[Texte de lecture]

Anatole Demidoff (1812-1870)

Voyage en Russie au XIXe siècle - entre arts et diplomatie


« Acta non verba »

« Des actes non des paroles »

Devise d'Anatole Demidoff

Karl Brioullov (1799-1852), Portrait équestre d'Anatole Demidoff, 1831, Huile sur toile, 314 x 227 cm, Florence, Galerie des Offices

© Collections du Palais Pitti, Florence - Gabinetto Fotografico delle Gallerie degli Uffizi

LA DYNASTIE DES DEMIDOFF

Illustre dynastie d’industriels, les Demidoff ont accompagné l’histoire de la Russie sur près de 300 ans. L’exploitation exclusive des mines de fer en partie dédiée à la fabrication d’armes et à la construction des chemins de fer ont contribué à établir leur influence et leur puissance en Russie et en Europe. Ils possédaient également des mines d’argent, de pierres semi-précieuses dans l’Oural et la Sibérie. La découverte et l'exploitation sur leurs terres de riches gisements de malachites à partir de 1835 grossissent encore leur immense fortune. Chez les Demidoff, la bienfaisance est vertu, durant toute leur histoire, ils ne cesseront d’aider les plus démunis. Bienfaiteurs et mécènes des arts, leur collection reste l’une des plus prestigieuses de l’histoire de l’Art. La famille est anoblie sous Pierre 1er en 1720.


En 1828, à la mort de son père, Anatole Demidoff hérite de la fabuleuse fortune et de la collection d’œuvres d’art amassées au cours des cents années précédentes par sa famille des Maîtres des forges et des fournisseurs en armement des armées impériales, grandement augmentée par l’exploitation de mines d’argent dans l’Oural ; et depuis 1835 seulement, par la découverte sur leur terre de riches gisements de malachites.

En 1773, le comte Nicolas Demidoff naît à Saint-Pétersbourg. Il se marie avec Elisabeth Alexandrovna Stroganoff avec qui il a deux fils Paul et Anatole. Entre Paris, l’Italie et la Russie, Nicolas Demidoff s’illustre par un engagement tourné vers la politique et un goût éclectique pour les arts. Conseiller privé puis Chambellan du Tsar, il est nommé Commandeur de l’ordre de Saint-Jean de Jérusalem. En 1812, il mène et lève un régiment de cosaques à ses frais pour lutter contre l’avancée de Napoléon Ier à la bataille de la Moskowa, ce qui lui vaut la reconnaissance du Tsar Alexandre 1er.

[/Texte de lecture]
[Informations affichées]

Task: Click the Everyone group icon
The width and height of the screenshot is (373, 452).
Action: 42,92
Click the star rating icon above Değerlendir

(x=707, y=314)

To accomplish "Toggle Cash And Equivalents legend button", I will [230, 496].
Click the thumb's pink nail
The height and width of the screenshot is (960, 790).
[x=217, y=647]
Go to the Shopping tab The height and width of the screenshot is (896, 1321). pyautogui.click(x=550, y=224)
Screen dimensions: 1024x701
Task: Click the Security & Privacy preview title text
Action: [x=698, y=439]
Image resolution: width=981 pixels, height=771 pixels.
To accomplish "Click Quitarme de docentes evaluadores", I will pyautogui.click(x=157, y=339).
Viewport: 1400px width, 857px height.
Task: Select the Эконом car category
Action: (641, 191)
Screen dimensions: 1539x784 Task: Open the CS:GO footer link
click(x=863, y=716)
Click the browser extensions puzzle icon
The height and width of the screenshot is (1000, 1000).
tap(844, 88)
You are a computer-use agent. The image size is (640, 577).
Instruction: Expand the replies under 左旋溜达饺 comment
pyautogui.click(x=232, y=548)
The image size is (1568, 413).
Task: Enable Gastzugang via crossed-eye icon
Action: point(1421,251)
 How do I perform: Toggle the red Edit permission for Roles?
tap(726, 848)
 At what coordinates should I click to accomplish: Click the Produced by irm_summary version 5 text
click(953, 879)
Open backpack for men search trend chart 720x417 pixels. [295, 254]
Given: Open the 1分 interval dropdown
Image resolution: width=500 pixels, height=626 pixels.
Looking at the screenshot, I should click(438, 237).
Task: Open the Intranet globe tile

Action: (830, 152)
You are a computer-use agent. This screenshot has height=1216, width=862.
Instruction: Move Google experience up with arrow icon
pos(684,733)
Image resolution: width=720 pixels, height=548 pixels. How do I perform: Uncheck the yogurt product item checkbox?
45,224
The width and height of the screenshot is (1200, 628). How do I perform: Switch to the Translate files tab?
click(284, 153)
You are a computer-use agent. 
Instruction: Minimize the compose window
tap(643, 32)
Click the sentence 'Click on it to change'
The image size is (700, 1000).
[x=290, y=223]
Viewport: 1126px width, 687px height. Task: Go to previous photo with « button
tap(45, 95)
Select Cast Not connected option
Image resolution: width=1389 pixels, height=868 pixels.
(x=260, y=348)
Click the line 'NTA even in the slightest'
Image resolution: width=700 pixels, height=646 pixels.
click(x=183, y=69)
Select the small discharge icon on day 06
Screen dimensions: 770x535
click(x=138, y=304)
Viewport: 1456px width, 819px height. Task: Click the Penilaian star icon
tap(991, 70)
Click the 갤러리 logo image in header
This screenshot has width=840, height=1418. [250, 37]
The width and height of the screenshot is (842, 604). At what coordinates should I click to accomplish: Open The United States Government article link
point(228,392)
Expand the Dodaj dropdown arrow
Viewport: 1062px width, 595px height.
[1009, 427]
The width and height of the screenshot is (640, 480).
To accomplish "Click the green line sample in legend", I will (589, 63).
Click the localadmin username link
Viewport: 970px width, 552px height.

[/Informations affichées]

Recopiez le passage du texte sur la dynastie des Demidoff en commençant aux mots « En 1773, le » et en vous arrêtant après « Tsar Alexandre 1er. ». Substituez-y « bataillon » à « régiment ». Il n'est pas nécessaire de consulter les entrées de données.

[Résultat attendu]
En 1773, le comte Nicolas Demidoff naît à Saint-Pétersbourg. Il se marie avec Elisabeth Alexandrovna Stroganoff avec qui il a deux fils Paul et Anatole. Entre Paris, l’Italie et la Russie, Nicolas Demidoff s’illustre par un engagement tourné vers la politique et un goût éclectique pour les arts. Conseiller privé puis Chambellan du Tsar, il est nommé Commandeur de l’ordre de Saint-Jean de Jérusalem. En 1812, il mène et lève un bataillon de cosaques à ses frais pour lutter contre l’avancée de Napoléon Ier à la bataille de la Moskowa, ce qui lui vaut la reconnaissance du Tsar Alexandre 1er.